Les trois types de données nécessaires à la prévision des crues et des inondations
Les données d’observation
Ces données constituent des ressources importantes indépendamment ou en préalable de la modélisation hydrologique ou hydraulique, en général ou pour la modélisation, pour :
- constituer des séries historiques validées, qui sont des bases de travail indispensables pour les personnes chargées des statistiques ou du calage des modèles ;
- aux prévisionnistes, une première vision des évènements en préparation ou en cours et des évolutions à attendre pour la suite de l’évènement.
Elles sont aussi utilisées en temps réel dans les processus de prévision des crues :
- comme données d’entrée :
- des modèles hydrologiques : c’est le cas des données pluviométriques (lames d’eau précipitée ou prévue sur le bassin versant),
- des modèles hydrauliques, en complément des résultats des modèles hydrologiques, ce sont les données hydrométriques (niveaux d’eau et débits, directement mesurés ou déduits des niveaux d’eau) mesurées aux stations situées en amont des tronçons de cours d’eau modélisés :
- comme données de contrôle des résultats :
- des modèles hydrologiques : il s’agit des données hydrométriques mesurées sur les stations situées à l’exutoire des bassins versants élémentaires, qui sont comparées aux résultats de ces modèles pour caler leurs paramètres, ou pour évaluer en cours d’évènement les performances des prévisions antérieures, et dans certains cas les assimiler aux résultats au modèle (Voir : Prévision des crues : les modèles utilisés) ;
- des modèles hydrauliques : ce sont les mesures hydrométriques acquises sur les stations installées en aval des tronçons de cours d’eau modélisés, utilisées aussi pour évaluer les performances des prévisions antérieures et dans certains cas leur assimilation.

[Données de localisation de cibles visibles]
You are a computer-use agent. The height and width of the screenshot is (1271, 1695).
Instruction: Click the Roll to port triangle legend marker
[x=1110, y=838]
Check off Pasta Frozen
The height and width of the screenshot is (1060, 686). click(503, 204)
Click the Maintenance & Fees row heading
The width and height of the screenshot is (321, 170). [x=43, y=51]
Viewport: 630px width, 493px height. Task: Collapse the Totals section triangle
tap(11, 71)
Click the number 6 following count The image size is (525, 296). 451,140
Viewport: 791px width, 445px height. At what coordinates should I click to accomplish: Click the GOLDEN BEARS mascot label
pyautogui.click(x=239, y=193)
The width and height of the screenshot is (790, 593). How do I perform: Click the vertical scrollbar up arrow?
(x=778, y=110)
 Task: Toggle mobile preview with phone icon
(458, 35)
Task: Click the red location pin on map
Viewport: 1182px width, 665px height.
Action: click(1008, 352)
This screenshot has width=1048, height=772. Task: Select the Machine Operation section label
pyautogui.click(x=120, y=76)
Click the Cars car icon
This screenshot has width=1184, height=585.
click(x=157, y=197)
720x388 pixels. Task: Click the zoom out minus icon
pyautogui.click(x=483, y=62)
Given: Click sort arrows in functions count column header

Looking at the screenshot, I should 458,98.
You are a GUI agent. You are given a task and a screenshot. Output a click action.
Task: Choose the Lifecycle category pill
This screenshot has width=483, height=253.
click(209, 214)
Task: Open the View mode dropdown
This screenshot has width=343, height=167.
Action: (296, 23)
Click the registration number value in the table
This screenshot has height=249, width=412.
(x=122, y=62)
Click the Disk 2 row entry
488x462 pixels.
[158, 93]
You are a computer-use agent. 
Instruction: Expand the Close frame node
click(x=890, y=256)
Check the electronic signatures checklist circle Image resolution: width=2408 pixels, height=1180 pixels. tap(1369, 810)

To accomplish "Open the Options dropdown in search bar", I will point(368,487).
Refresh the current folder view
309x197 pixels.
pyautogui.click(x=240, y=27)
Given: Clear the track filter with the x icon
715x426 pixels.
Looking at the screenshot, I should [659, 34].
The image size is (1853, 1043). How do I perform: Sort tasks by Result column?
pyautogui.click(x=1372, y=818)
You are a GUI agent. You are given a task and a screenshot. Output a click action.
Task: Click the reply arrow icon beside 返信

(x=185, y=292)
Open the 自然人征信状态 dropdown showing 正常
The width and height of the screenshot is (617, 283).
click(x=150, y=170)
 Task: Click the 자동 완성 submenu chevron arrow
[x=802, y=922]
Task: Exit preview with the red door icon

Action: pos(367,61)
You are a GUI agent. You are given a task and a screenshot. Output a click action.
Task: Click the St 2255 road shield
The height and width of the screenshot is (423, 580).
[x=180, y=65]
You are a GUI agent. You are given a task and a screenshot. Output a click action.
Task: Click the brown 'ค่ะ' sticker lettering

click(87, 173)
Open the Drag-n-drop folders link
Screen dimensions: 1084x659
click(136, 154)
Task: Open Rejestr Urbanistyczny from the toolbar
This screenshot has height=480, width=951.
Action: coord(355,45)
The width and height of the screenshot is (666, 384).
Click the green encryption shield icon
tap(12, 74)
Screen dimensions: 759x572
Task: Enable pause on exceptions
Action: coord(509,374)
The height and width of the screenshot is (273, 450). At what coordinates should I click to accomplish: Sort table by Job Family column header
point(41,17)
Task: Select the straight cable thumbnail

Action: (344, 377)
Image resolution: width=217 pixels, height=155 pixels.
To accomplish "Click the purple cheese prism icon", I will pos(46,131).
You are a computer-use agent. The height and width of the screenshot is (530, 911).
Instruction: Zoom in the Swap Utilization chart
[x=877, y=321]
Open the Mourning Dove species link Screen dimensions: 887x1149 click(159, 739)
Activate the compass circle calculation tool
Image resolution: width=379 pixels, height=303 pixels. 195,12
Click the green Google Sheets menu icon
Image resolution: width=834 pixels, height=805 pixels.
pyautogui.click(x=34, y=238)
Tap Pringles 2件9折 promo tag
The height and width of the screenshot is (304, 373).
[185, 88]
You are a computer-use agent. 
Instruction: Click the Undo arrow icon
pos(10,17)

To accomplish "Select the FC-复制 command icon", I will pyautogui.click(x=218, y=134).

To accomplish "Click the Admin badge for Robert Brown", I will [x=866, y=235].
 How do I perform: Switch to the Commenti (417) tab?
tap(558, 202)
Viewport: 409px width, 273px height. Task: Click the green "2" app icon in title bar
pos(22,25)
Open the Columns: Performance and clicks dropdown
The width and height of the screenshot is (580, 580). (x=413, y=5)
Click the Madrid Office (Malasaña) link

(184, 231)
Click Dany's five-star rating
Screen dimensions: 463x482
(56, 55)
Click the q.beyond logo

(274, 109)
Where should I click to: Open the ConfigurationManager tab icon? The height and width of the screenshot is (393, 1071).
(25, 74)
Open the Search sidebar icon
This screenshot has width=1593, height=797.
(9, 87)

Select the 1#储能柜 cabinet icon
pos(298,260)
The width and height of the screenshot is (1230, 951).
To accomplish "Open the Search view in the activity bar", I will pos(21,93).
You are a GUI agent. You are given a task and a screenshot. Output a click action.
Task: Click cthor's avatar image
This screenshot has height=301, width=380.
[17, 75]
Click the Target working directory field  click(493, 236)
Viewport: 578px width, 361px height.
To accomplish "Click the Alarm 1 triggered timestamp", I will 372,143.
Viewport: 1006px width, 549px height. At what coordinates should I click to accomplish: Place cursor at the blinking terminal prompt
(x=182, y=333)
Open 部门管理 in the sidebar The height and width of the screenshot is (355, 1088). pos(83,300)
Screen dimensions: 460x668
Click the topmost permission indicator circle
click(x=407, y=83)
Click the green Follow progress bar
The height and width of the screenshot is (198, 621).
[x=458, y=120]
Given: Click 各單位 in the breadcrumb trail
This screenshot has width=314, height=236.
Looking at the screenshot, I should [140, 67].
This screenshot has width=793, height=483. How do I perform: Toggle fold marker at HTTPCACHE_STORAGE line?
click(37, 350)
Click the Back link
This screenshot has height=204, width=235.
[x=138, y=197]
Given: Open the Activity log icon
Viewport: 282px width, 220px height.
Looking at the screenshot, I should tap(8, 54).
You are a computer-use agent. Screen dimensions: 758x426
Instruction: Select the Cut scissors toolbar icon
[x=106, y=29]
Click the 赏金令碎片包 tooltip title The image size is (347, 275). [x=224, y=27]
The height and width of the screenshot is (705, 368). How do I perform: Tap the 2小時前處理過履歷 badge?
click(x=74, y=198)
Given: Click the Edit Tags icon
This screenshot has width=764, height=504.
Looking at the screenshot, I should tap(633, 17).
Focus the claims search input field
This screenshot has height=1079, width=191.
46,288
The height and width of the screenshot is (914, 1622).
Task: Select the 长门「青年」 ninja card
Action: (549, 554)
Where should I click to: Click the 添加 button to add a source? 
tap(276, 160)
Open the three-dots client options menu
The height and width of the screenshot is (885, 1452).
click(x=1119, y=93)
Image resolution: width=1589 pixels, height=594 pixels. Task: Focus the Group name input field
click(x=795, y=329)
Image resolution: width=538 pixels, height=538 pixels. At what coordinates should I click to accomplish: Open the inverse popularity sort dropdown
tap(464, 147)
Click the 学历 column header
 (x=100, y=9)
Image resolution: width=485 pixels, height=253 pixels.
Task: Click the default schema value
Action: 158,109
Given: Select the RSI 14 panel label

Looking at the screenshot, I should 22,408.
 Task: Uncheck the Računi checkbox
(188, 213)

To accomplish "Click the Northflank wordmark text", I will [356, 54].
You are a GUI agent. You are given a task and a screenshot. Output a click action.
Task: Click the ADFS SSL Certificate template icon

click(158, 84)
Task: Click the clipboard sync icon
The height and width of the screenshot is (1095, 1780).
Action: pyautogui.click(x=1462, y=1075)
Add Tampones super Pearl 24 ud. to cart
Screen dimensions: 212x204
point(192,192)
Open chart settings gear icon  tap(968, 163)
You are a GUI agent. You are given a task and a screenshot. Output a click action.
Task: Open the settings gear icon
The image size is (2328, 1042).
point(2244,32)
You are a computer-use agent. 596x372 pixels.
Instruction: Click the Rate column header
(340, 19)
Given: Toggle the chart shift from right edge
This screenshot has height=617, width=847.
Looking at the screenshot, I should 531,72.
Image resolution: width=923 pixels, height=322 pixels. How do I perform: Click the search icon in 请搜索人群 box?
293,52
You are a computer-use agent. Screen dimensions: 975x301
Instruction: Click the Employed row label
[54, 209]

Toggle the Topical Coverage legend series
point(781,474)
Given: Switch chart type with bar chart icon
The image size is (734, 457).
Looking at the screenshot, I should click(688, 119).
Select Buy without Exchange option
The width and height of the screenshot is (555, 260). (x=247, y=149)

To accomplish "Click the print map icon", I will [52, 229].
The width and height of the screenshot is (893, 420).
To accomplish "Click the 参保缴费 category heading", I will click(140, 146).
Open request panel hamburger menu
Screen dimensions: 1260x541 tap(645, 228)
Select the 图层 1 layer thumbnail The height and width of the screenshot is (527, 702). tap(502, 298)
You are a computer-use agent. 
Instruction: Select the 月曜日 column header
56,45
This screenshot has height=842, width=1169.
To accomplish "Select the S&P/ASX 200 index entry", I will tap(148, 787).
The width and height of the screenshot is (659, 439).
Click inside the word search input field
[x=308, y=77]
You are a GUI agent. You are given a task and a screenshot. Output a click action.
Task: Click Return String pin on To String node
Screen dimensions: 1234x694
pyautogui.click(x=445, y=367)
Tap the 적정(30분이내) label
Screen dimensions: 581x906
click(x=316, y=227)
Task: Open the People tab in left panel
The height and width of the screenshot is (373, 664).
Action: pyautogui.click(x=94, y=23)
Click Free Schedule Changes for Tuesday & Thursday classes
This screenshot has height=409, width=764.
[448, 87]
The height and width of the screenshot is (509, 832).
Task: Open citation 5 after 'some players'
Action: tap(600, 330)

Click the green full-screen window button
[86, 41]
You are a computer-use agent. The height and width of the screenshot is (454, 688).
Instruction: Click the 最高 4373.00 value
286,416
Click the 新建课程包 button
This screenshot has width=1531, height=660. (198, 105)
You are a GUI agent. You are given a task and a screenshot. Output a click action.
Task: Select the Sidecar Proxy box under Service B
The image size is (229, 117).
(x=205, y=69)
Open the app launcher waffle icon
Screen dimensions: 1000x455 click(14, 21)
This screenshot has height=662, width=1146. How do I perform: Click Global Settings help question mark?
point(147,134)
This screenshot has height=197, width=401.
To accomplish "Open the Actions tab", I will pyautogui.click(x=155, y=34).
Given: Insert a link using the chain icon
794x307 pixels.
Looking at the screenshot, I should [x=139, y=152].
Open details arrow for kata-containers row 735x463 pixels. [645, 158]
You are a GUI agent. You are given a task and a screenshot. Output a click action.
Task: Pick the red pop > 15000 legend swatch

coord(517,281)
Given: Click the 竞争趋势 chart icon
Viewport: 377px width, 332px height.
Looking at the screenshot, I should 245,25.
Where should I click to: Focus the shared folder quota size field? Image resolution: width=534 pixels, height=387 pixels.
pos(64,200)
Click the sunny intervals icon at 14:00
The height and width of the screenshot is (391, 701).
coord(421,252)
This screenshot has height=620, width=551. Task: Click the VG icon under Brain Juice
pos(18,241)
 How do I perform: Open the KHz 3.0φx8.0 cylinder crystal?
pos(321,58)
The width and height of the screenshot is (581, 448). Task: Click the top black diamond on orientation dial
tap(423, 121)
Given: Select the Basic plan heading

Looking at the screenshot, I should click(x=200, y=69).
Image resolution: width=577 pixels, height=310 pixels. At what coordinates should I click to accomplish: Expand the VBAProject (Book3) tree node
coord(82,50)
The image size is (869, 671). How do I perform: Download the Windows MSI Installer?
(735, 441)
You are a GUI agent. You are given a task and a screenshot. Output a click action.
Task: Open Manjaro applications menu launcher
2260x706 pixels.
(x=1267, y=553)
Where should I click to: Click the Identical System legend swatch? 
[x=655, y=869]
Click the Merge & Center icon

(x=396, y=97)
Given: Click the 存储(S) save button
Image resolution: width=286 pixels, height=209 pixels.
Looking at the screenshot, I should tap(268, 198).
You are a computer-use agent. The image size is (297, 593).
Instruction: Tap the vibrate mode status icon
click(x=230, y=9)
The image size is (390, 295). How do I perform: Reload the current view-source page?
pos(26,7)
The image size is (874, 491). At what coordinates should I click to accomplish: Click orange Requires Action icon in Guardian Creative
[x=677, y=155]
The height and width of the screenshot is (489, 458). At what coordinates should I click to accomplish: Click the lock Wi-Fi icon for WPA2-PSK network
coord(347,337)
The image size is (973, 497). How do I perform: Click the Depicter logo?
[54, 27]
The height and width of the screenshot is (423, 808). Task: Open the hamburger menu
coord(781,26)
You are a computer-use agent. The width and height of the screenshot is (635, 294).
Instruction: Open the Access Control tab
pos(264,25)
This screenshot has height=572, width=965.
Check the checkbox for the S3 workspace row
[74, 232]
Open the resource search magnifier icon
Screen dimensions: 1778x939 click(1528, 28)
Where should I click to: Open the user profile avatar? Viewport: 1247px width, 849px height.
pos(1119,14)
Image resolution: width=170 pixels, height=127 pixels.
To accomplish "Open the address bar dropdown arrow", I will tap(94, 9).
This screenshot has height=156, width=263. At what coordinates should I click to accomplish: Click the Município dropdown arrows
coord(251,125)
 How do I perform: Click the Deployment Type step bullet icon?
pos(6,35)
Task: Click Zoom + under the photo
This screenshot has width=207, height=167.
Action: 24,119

• [CONSIGNE 1]:
Répondez à ces questions sur l'extrait consacré aux données de prévision des crues :
(a) Quelles données servent d'entrée aux modèles hydrologiques ?
(b) À qui les séries historiques validées fournissent-elles une base de travail indispensable ?
(c) Où se trouvent les stations dont les mesures servent à contrôler les résultats des modèles hydrauliques ?
• [CONSIGNE 2]: Rédigez la suite de l'extrait consacré aux données nécessaires à la prévision des crues et des inondations, à partir de sa dernière phrase.
Les lignes ne servent à rien pour ce travail.

• [RÉPONSE ATTENDUE 1]:
(a) Les données pluviométriques, c'est-à-dire les lames d'eau précipitée ou prévue sur le bassin versant.
(b) Aux personnes chargées des statistiques ou du calage des modèles.
(c) En aval des tronçons de cours d'eau modélisés.

• [RÉPONSE ATTENDUE 2]:
Les variables d’état des modèles
Ce sont des données mesurables ou évaluables, qui permettent de décrire les principales caractéristiques des bassins versants élémentaires et des cours d’eau du réseau hydrographique principal modélisé.
Elles sont acquises en préalable au processus de modélisation, pour la construction des modèles, ou juste avant le processus de prévision, par exemple :
- pour les modèles hydrologiques, les données décrivant l’humidité initiale des bassins versants au démarrage de l’évènement pluvieux ;
- pour les modèles hydrauliques, les données rendant compte des conditions avant le début de la crue ou pendant celle-ci : débit de base ou modifications survenues dans la géométrie des chenaux d’écoulement (embâcles, rupture de digue, etc.) ;
Les paramètres des modèles
Ces données représentent aussi les caractéristiques des bassins versants ou des tronçons de cours d’eau modélisés, mais elles sont plus éloignées d’une réalité mesurable ou évaluable.
Il faut caler leur valeur puis la valider (Voir : Prévision des crues : les modèles utilisés) en utilisant des jeux de données d’observation historiques qui ont eux-mêmes été préalablement vérifiés puis validés. Ces paramètres concernent :
- pour les modèles hydrologiques : des données à la fois pluviométriques et hydrométriques ;
- pour les modèles hydrauliques : des données seulement hydrométriques.
Les données météorologiques nécessaires, essentiellement pluviométriques, ainsi que les prévisions des pluies avec des modèles météorologiques
Les données nécessaires pour un système de prévision des crues sont de trois types :
- des séries historiques (données continues issues du passé à un pas de temps adapté au modèle visé et à la simulation du phénomène à prévoir) validées, pour l’ajustement des modèles hydrologiques ;
- des données obtenues en temps réel par les réseaux d’observation météo et hydrométrique, comme par exemple l’évolution dans le temps et dans l’espace de l’intensité de la pluie déjà précipitée ;
- les prévisions de précipitations à venir.
Les données et les prévisions de précipitations sont nécessaires pour augmenter les délais de prévision des débits et niveaux d’eau dans les zones vulnérables aux inondations, par rapport à la seule utilisation des données hydrométriques observées et évaluées plus en amont ; les prévisions de pluie permettent, au prix d’une plus grande incertitude, d’allonger encore ces délais, ce qui est précieux pour gagner en anticipation et prendre les mesures de sauvegarde des personnes et des biens, surtout lorsqu’il s’agit de crues rapides.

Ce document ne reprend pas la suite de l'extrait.